§ **Input**:
********

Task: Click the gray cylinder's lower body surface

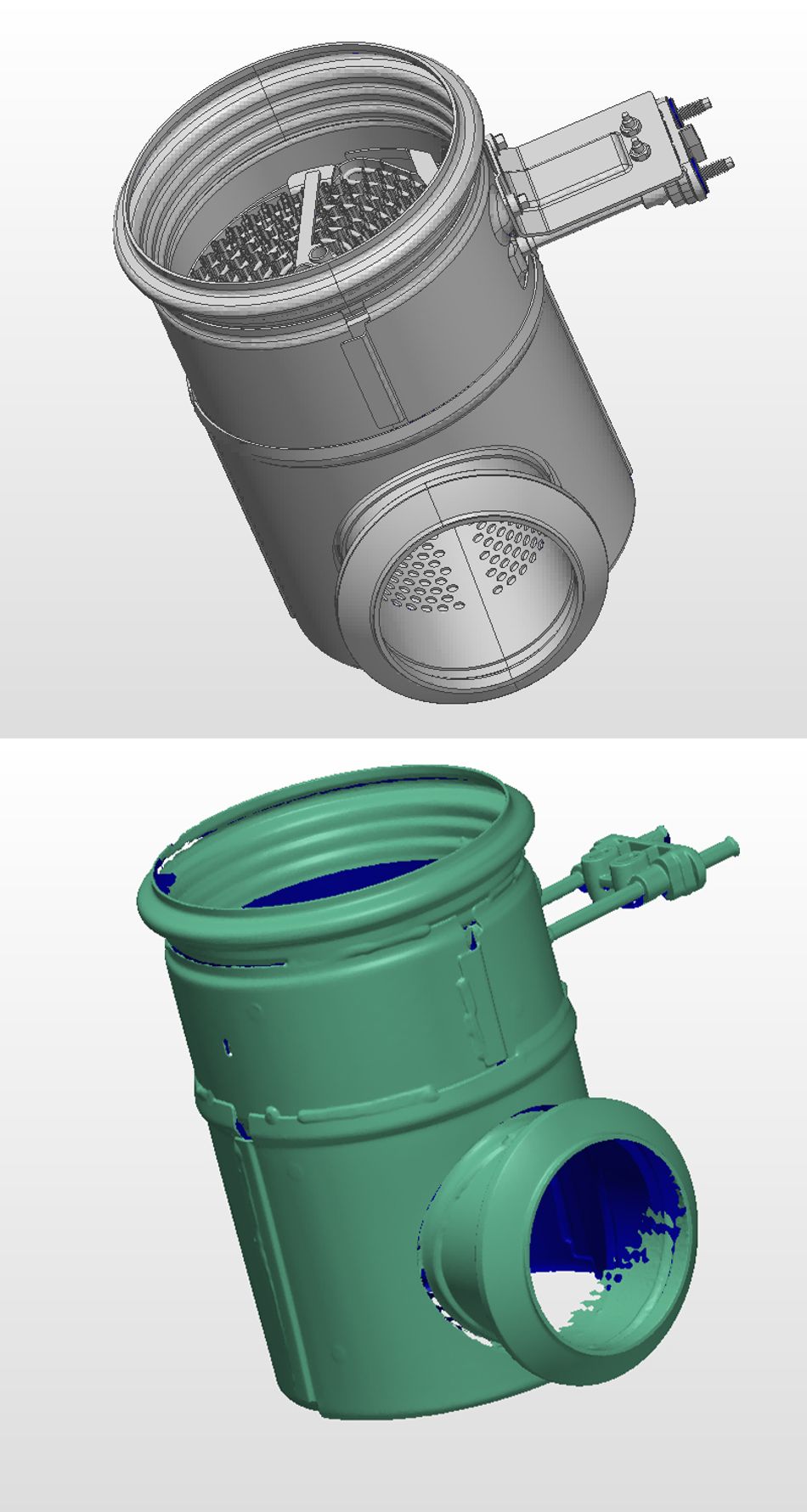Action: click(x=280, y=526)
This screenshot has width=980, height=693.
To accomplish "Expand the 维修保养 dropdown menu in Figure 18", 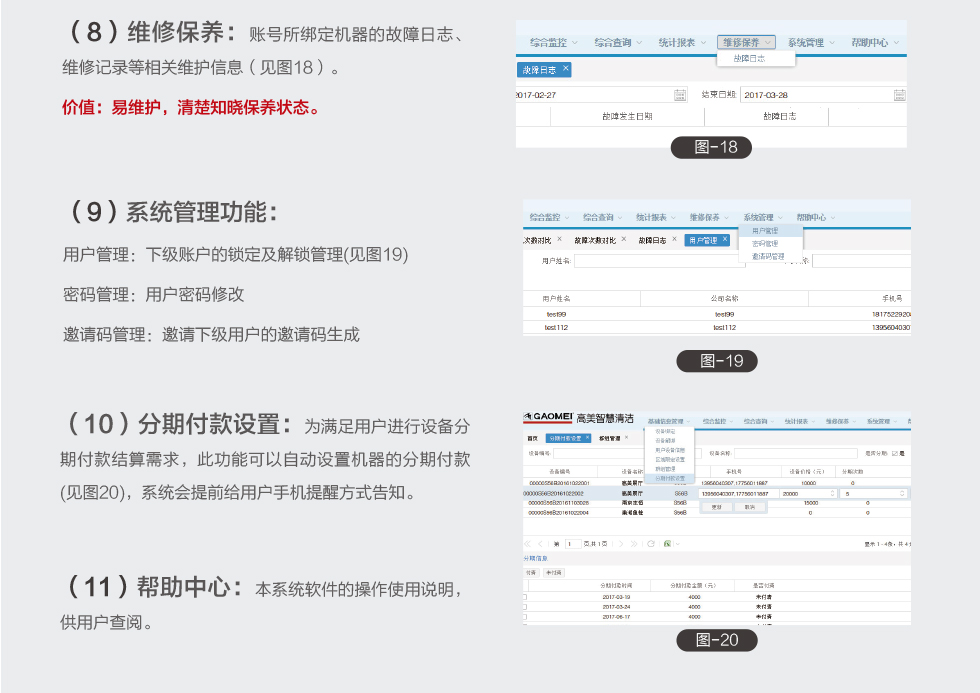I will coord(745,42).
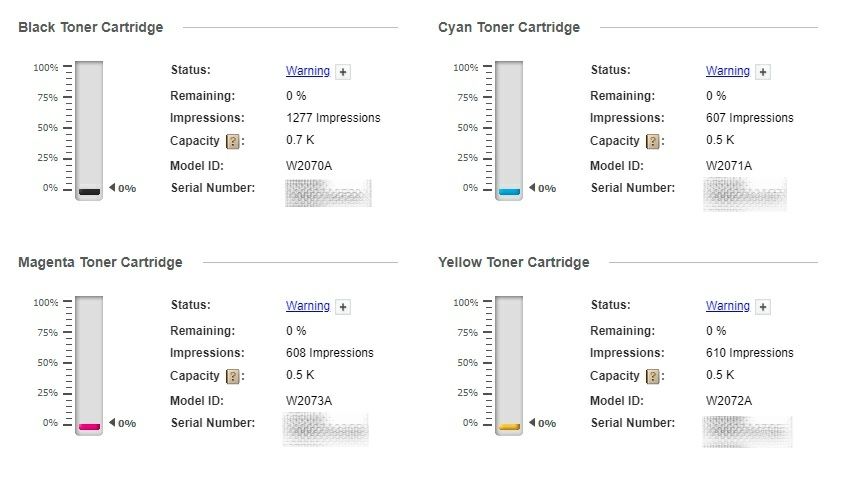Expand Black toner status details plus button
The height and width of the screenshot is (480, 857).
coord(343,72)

********

§ **Your objective**:
Put down exactly the lines of the data above that run from its first line through the line bearing "This screenshot has width=980, height=693.", and no pictures.

§ **Written response**:
Task: Click the gray cylinder's lower body surface

Action: click(x=280, y=526)
This screenshot has width=980, height=693.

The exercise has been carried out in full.